Unions formed and fought great battles, people sacrificed much to gain the work conditions we have today. But if you think about it, this is a system born of adversity, a time when someone won and someone lost. Today we are undergoing a ‘knowledge’ revolution and in Western society we mostly enjoy fair and equitable workplace relations. Is there a place today within this system for a 3rd alternative – a win/win?
It’s important to keep this history in mind when we work through the process of unpacking employee relations.
There is the law – the Acts and Regulations that form the legal framework and structure. In Australia, the Fair Work Act and Regulations and the Fair Work system components support and enforce the laws as well as provide a place for adjudication and dispute resolution. The Fair work Commission has many resources, including the Act and Regulations – visit their site and check out what they have. In some industries, this will be local State Industrial Law and Regulations and the associated Industrial relations commission. For example, the approach taken to nurse and midwifery staff allocation in the Victorian public health sector is defined in large part by the in the Victorian public health sector, Victoria there is now the Safe Patient Care (Nurse to patient ratio) Act 2015. Check it out at: https://www2.health.vic.gov.au/health-workforce/nursing-and-midwifery/safe-patient-care-act
What laws and regulations define how staff are managed and allocated in your sector?
This filters down to organisations in the form of their own processes to ensure that the organisation and staff comply with the legislation. This is usually articulated in the HR policies and procedures and supported by an HR department in larger organisations.

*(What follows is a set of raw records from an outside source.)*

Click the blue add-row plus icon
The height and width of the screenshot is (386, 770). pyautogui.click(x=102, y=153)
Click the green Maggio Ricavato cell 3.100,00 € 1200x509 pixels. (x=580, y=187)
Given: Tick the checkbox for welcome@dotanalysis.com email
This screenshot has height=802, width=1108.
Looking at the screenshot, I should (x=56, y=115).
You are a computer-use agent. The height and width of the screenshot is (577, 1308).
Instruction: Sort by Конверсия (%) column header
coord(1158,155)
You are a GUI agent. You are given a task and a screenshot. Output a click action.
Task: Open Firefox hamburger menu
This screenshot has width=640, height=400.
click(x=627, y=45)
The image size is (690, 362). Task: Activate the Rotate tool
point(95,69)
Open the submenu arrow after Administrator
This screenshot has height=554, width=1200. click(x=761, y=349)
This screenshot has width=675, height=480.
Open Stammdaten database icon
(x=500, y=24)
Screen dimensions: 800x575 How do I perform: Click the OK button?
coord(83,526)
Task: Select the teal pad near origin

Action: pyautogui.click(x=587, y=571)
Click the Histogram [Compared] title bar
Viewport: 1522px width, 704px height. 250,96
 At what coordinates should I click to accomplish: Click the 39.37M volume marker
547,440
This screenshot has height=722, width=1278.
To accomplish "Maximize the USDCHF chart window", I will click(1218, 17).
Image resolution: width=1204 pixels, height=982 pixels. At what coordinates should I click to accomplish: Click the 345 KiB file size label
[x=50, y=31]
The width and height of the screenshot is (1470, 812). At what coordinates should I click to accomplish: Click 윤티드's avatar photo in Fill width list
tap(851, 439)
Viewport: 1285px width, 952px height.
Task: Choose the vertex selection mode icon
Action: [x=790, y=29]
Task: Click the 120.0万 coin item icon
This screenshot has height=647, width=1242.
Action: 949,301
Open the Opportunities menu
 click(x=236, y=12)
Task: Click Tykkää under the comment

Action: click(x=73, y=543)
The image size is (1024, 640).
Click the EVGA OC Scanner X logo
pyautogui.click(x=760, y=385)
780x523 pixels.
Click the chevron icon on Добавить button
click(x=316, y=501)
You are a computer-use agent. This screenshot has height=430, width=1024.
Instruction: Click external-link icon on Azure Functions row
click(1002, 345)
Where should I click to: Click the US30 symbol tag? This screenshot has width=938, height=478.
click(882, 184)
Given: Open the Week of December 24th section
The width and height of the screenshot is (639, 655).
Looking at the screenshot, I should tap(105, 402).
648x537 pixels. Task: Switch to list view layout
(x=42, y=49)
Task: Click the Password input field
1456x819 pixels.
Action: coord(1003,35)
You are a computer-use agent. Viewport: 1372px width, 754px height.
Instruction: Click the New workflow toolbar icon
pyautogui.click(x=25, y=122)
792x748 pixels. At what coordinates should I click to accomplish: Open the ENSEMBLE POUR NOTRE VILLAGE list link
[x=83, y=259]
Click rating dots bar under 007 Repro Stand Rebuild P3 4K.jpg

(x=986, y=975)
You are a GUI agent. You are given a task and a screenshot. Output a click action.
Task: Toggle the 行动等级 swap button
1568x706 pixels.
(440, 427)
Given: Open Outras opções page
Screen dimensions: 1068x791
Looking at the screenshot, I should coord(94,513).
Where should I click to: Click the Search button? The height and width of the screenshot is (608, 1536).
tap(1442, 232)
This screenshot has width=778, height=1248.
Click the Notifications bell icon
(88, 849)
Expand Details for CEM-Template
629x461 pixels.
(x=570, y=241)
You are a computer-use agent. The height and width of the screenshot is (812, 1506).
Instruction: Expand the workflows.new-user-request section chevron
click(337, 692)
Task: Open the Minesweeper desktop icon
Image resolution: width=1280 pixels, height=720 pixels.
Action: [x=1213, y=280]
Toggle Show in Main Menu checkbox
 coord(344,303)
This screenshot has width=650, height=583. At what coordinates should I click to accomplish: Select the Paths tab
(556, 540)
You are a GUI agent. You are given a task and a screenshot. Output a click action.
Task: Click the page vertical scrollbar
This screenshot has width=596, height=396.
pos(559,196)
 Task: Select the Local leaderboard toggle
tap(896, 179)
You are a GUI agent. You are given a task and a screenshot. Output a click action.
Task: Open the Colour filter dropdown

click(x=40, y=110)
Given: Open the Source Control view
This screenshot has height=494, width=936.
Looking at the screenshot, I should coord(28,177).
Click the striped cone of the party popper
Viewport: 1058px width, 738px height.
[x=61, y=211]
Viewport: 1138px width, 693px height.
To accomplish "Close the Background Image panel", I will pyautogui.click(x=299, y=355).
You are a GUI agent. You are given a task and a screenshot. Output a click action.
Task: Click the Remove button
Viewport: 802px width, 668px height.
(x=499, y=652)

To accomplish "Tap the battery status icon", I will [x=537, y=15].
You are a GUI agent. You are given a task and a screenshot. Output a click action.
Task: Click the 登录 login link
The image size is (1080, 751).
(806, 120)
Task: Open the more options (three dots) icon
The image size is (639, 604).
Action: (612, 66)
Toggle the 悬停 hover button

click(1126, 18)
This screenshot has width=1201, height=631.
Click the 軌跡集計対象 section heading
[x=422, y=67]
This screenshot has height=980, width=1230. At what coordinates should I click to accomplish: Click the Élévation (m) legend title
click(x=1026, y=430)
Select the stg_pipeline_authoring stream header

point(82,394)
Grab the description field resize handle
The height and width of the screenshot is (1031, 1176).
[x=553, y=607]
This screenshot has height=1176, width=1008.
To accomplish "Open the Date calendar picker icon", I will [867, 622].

And then there is the Art and the Science of employee relations – the dance and the games that people play. Here you need to understand the players, their interests, their goals and what benefits they get in this process. There are the rules and then the spaces between the rules………that is the art.
Finally there is the reality – the sometimes dirty, difficult, emotional and energy sapping reality.
Have you ever had to go to the Fair Work Commission or another industrial commission? What was the experience? What do you think it would be like? Share your thoughts in the comments.
It doesn’t have to be horrible.
How can you set yourself up for success?
Is there a space for a win/win or even better a collaboration that creates a 3rd alternative?